If you can’t drink responsibly, just don’t drink, and if you do drink, take the proper precautions, hand your keys to a friend or family member, hop into a cab, an uber, a bus a subway, anything, just don’t get behind the wheel.

You deserve a true Simchas Purim, so does your family and friends, and so do all the askanim and their families, let’s make this Purim a happy and joyous day for all, and not a day of aggravation and misery that will end up being regretted the rest of your life.

May we all be able to celebrate this Purim in high spirits, and may we all live to remembers the great memories of the day. Happy Purim.

(YWN World Headquarters – NYC)


10 COMMENTS

  1. Your making it sound like Purim was invented this year.
    It’s been around around for thousands of yea years.
    Yidden have been drinking on Purim for al l those years. Mah nishtana ?

  2. Your making it sound like Purim was invented this year.
    It’s been around around for thousands of yea years.
    Yidden have been drinking on Purim for al l those years. Mah nishtana ?
    If there is any thing you should be addressing, it should be our chinuch system.

  3. Well written article. And thank you for your askanus. I would say people that are DUI shouldnt receive your assistance. you arent responsible for others negligence.

  4. Your making it sound like Purim was invented this year.
    It’s been around around for thousands of yea years.
    Yidden have been drinking on Purim for al l those years. Mah nishtana ?
    If there is any thing you should be addressing, it should be our chinuch system.

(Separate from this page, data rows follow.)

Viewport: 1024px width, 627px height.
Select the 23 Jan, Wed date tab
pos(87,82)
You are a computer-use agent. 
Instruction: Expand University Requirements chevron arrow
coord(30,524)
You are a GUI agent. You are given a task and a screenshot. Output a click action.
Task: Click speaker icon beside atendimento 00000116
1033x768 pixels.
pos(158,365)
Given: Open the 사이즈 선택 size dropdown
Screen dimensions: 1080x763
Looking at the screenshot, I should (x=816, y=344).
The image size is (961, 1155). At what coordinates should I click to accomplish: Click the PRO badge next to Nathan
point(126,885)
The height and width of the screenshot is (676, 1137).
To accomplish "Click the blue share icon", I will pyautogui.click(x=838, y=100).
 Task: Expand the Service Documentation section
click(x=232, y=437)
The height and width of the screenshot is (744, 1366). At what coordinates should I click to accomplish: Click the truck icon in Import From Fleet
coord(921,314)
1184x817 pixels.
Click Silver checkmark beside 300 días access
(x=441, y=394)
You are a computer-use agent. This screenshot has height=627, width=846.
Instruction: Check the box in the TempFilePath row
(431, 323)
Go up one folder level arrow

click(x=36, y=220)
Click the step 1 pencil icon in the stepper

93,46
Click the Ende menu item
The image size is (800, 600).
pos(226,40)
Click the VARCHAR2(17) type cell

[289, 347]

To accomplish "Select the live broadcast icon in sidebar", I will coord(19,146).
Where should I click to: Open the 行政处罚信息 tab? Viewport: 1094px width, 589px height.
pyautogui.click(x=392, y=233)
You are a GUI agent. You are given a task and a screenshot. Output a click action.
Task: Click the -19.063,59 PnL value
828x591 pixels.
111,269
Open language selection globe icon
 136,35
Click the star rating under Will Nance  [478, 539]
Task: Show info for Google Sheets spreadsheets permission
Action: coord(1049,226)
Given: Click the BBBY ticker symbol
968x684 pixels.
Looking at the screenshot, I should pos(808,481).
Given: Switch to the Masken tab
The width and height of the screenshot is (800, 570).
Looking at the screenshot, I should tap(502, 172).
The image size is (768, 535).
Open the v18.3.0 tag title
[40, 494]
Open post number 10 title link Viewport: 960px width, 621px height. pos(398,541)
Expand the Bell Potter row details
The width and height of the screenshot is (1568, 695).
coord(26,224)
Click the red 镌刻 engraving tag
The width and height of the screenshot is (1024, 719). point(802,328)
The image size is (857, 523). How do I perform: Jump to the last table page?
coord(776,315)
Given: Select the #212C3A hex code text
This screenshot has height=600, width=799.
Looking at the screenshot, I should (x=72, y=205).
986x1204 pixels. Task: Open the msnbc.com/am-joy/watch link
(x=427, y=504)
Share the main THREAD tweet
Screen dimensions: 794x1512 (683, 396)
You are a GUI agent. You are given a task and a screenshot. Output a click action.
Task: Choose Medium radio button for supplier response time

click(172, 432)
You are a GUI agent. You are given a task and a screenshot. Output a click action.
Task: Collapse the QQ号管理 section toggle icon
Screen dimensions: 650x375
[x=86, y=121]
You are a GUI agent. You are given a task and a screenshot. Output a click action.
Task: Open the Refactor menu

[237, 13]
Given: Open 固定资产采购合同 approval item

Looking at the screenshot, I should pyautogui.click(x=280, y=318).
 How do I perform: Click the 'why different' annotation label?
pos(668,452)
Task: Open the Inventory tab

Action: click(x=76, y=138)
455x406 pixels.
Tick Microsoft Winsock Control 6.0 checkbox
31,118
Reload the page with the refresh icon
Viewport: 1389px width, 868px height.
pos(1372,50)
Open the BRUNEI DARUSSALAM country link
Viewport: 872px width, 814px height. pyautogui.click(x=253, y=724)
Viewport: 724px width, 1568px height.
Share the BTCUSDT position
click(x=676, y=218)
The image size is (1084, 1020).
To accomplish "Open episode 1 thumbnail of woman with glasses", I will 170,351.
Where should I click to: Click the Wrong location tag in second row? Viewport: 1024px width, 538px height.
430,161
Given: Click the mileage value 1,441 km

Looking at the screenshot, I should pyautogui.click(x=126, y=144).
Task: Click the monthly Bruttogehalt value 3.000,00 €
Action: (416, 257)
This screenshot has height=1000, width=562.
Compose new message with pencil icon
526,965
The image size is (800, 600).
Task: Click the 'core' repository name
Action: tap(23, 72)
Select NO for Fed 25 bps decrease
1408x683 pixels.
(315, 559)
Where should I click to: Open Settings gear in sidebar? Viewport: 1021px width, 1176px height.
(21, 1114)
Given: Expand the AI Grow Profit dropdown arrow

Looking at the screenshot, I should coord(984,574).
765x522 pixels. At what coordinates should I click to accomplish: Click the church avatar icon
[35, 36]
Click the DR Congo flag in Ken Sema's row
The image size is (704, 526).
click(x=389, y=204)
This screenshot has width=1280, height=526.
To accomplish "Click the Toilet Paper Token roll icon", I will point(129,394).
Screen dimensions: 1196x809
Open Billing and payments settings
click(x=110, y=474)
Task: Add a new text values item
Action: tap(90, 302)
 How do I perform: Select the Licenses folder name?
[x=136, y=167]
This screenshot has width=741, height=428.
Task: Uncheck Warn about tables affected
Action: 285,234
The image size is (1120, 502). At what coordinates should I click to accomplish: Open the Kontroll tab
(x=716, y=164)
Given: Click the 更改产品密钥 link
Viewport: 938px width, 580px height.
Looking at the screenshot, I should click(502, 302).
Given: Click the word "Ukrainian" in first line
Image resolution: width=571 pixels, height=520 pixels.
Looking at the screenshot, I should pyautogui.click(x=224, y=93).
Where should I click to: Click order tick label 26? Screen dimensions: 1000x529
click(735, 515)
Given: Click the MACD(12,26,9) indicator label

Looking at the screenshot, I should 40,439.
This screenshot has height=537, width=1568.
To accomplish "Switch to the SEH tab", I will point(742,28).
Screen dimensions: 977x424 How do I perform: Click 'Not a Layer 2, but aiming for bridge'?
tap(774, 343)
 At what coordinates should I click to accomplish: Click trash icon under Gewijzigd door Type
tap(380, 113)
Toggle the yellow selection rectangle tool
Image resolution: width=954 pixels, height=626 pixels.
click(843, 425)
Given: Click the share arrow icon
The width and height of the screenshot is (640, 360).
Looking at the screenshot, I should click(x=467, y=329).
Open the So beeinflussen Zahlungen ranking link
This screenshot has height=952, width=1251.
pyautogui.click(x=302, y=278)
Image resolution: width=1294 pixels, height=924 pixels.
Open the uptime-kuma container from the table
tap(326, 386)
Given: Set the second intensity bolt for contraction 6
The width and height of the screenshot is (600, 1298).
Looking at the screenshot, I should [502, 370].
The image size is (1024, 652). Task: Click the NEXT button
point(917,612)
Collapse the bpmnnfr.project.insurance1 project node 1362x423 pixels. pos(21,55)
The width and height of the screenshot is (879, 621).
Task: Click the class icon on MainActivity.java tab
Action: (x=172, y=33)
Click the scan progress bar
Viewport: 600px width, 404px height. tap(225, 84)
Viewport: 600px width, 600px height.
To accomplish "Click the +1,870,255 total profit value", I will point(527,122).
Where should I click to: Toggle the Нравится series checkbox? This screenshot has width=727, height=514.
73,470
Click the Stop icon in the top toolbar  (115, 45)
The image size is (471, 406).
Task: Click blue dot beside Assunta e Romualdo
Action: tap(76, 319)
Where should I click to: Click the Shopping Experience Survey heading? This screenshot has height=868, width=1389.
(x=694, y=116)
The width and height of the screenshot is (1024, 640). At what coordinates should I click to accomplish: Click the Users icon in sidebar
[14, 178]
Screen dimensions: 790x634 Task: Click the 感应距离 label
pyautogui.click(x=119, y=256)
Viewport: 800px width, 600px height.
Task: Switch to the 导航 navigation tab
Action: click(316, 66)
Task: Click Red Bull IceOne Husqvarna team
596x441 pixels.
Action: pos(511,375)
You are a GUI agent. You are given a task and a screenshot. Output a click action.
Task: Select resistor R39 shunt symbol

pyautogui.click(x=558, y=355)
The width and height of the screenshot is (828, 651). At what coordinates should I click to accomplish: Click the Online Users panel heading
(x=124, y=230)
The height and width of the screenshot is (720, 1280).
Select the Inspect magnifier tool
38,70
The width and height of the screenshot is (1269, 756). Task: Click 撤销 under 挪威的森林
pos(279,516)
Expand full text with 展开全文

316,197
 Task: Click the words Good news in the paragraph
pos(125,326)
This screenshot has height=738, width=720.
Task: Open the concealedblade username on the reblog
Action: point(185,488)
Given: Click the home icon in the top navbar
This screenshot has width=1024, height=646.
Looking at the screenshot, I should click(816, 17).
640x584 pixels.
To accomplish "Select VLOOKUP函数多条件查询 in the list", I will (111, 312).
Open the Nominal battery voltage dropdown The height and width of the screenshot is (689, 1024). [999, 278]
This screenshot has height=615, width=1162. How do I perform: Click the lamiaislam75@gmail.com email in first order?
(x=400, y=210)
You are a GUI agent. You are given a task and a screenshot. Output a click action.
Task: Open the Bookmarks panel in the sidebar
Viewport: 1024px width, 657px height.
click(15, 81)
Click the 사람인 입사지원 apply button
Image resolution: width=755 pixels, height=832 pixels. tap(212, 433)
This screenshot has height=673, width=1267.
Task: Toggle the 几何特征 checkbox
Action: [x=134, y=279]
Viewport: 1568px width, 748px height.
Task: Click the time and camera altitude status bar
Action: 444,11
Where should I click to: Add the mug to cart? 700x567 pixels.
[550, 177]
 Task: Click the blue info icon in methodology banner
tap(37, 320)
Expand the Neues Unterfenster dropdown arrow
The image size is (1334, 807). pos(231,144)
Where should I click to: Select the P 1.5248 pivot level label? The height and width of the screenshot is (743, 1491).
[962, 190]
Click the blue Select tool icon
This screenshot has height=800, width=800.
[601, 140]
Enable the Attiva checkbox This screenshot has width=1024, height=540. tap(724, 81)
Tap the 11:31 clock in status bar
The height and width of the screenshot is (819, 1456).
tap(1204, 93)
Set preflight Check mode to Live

  5. What in the world does the chinuch system have to do with drinking and driving on Purim. Chinuch system may address the kiddush club drinking, not what Rabbi Friedman is talking about. There may be some teens who might drink and then drive, but I believe that there are some 20 , 30, 40, 50, or even 60 year olds who may need this timely reminder.

  6. Purim has been around for thousands of years but not the cars!
    And if foolish people have not learned the lesson over past years, you need to remind them of the consequences.
    Thank you for bringing this most important topic up again.

  7. Mr. Baruch Schwartz, you don’t need two names and 2 platforms to make your point!

    Our Children’s Chinuch is destroyed by people like – well I don’t want to say you per-se’ – but by people to whom our youth look up to and see that whatever they were taught is only like babysitting services because once they get into the big world they could do whatever they wish. That’s the example set by the adults they see! Teaching is thus destroyed by our very own social behavior: be it smoking, driving, our phone use, our language, our disregard and disrespect for others as well as the laws, etc. Ya get my drift. How is chinuch achieved if we destroy our own children as we show them how unimportant it is to “BE” a mentch? In this regard, we, as a society, are our own worst enemy!

  8. Yes, it’s true that Purim has been around for thousands of years. But – for the vast majority of those years, driving in motorized cars was not an option.
    Driving while drunk is a relatively new concept.

  9. If a friend or relative is sufficiently irresponsible to get busted for driving drunk, let them spend the weekend in jail. Don’t bail them out. Don’t even visit if it will interfere with your Simchat Purim or Shabbat. It often takes those kinds of consequences to get people to realize that they have a drinking problem and to get help. You can’t keep people from drinking but you can stop shielding them from consequences.